Il y a de plus en plus d'exemples de désobéissance civile comme Cédric Herrou, pour une raison simple : on un État de plus en plus répressif, de plus en plus sécuritaire. On interdit les manifestations en solidarité avec la Palestine, lors de la COP 21, des manifestations contre la loi Travail. Un mode d'action : manifester, qui était encore considéré hier encore par nos gouvernants comme une liberté fondamentale et aujourd'hui, il est en train d'être considéré par ces mêmes gouvernants comme quelque chose d'illégal. De facto, cette forme de criminalisation des mouvements sociaux produit de plus en plus de désobéissants. Les désobéissants, ce sont des citoyens, exemplaires, vertueux, beaucoup plus que des hors-la-loi.
Quelles sont les limites de la désobéissance civile, car elle peut être invoquée pour justifier un délit ?
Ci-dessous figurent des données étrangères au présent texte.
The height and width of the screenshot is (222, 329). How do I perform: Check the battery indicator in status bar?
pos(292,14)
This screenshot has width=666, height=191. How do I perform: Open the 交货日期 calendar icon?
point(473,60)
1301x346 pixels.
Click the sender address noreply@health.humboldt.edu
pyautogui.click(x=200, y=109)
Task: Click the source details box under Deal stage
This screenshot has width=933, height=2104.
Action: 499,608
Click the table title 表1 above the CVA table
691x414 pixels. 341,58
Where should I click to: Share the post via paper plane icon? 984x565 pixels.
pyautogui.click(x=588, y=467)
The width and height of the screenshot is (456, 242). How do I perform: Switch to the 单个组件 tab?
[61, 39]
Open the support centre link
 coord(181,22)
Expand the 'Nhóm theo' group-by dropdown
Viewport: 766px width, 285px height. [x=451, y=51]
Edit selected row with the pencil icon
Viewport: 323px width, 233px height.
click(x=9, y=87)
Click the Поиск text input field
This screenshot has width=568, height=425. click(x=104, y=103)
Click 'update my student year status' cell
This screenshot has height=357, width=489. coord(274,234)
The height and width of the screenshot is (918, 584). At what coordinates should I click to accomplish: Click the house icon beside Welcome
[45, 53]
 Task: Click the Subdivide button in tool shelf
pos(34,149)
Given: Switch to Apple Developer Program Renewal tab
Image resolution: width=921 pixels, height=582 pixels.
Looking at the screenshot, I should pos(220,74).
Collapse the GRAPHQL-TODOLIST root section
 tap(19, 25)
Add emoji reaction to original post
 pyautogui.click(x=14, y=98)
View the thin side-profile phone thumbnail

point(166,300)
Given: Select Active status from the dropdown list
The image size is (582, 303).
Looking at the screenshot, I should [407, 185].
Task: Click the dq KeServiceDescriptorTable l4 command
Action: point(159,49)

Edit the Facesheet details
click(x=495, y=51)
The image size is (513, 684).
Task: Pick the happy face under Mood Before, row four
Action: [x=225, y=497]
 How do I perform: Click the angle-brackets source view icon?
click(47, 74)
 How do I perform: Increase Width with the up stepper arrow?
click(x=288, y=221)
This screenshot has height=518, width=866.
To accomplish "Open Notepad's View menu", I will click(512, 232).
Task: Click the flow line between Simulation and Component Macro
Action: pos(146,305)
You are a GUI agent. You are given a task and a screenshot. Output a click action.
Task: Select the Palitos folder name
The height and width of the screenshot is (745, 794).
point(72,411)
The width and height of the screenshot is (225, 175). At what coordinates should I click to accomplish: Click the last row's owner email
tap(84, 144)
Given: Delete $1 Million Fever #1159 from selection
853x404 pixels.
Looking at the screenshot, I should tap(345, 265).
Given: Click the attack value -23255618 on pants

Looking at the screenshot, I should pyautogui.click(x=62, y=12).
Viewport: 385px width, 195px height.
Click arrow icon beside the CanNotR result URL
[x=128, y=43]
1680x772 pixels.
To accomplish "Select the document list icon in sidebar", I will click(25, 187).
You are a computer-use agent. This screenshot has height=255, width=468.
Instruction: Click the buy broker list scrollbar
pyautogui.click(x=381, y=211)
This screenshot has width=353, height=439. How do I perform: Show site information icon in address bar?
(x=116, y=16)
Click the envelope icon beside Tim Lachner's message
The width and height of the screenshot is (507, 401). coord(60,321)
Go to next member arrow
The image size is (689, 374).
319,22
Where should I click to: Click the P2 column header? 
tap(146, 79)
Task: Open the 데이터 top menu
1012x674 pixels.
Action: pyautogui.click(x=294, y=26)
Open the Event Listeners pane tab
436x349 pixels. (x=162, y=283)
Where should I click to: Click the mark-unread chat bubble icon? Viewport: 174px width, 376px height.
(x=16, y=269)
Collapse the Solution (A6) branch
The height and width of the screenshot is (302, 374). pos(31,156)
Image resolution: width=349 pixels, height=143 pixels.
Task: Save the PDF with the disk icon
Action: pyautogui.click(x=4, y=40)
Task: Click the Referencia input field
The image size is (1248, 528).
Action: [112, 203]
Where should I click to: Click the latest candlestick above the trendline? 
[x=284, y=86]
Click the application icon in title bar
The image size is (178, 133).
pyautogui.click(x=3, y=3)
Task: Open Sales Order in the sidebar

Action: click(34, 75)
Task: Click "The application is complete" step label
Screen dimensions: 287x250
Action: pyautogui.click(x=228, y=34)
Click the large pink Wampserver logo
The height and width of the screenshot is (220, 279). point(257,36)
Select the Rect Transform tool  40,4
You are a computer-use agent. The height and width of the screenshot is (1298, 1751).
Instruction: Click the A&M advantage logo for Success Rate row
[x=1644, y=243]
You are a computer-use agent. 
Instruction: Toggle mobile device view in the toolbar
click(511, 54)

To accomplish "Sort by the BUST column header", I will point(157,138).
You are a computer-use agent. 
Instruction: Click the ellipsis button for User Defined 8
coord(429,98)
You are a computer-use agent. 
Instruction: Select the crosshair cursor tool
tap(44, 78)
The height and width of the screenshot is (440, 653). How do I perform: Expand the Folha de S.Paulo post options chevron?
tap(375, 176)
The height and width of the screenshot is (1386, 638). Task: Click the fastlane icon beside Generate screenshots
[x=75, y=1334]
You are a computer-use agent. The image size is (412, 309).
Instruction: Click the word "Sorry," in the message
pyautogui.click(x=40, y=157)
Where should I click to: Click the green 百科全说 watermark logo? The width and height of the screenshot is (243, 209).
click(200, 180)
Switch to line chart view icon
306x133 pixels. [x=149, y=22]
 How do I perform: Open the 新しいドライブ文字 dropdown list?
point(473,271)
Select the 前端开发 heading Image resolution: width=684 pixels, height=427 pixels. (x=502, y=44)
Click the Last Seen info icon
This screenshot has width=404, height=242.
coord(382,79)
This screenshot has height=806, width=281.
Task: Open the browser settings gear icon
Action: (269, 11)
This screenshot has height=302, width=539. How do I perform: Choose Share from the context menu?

Toute forme d'action illégale n'est pas de la désobéissance civile. Il y a des critères importants : non-violence, intérêt général, être responsable de ses actions. A chaque fois que vous avez des situations avec de graves injustices, comme aux États-Unis où les Américains noirs n'ont pas les mêmes droits que les Blancs, on voit des gens qui se rebellent, qui s'insurgent et qui entrent dans l'illégalité, mais pas parce qu'ils sont contre la loi ou l'Etat de droit. Au contraire, parce qu'ils veulent améliorer la loi. Parce qu'ils veulent un vrai Etat de droit, une vraie démocratie. On présente ces gens comme des hors-la-loi, or, ils sortent momentanément du cadre de la loi pour la rendre plus juste et plus humaine. La démocratie, ce n'est pas quelque chose de figé. La démocratie, c'est toujours une dynamique vers plus d'égalité, plus de liberté. Et qu'est-ce que le moteur de la démocratie, c'est justement des actions qui sortent du cadre de la loi. C'est le souffle, la respiration de la démocratie, la désobéissance civile.